(What you need to do)
Keep the wording of every entry intact in your copy, and omit the pictures.

== Record set ==

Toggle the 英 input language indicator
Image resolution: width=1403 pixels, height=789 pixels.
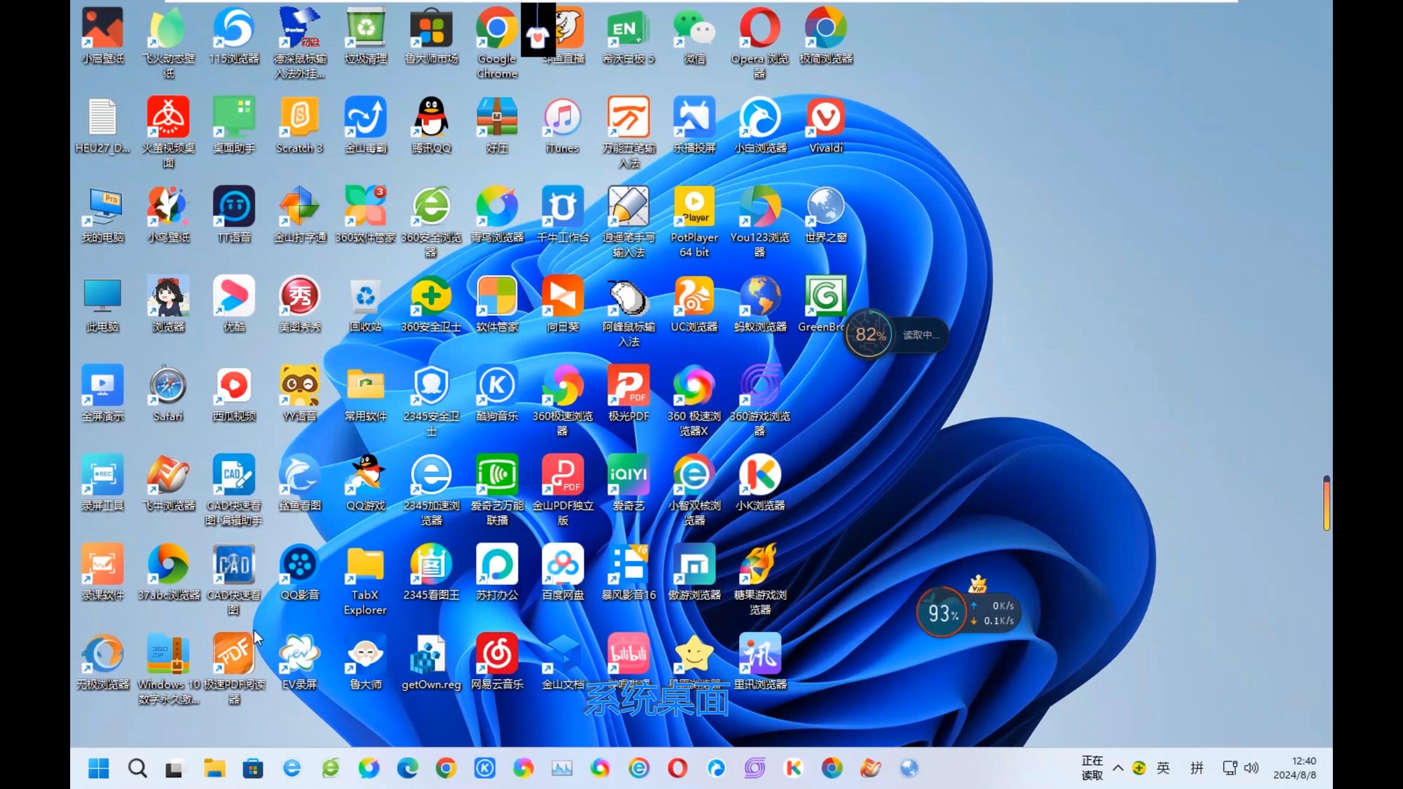point(1163,768)

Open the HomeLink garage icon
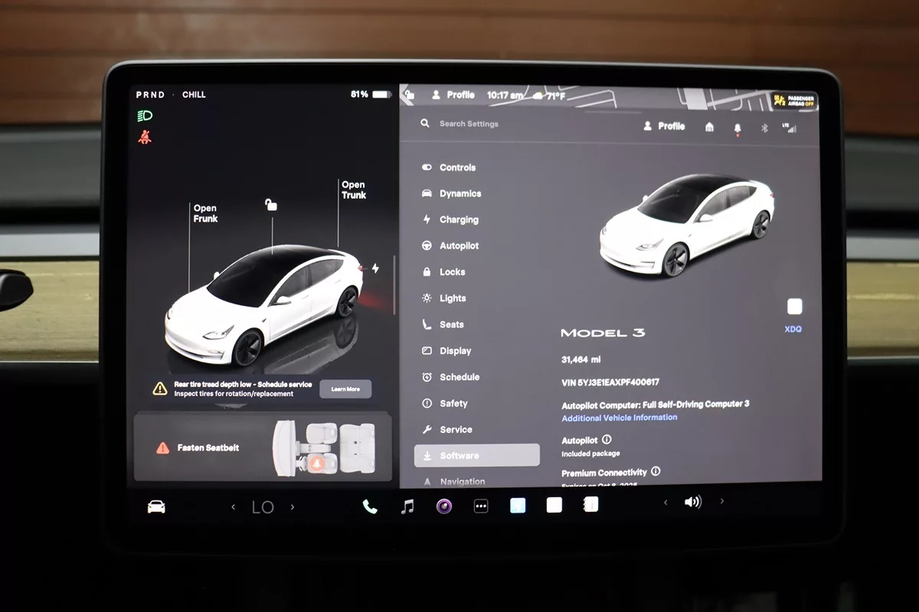(709, 127)

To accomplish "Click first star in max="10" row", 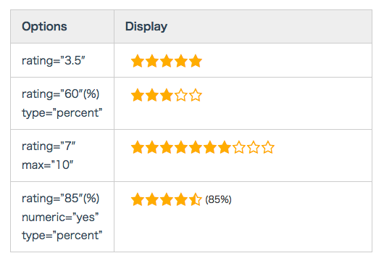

===

(Answer)
Toggle the 英 input language indicator
Image resolution: width=1403 pixels, height=789 pixels.
point(1163,768)

Open the HomeLink garage icon
(709, 127)

To accomplish "Click first star in max="10" row", 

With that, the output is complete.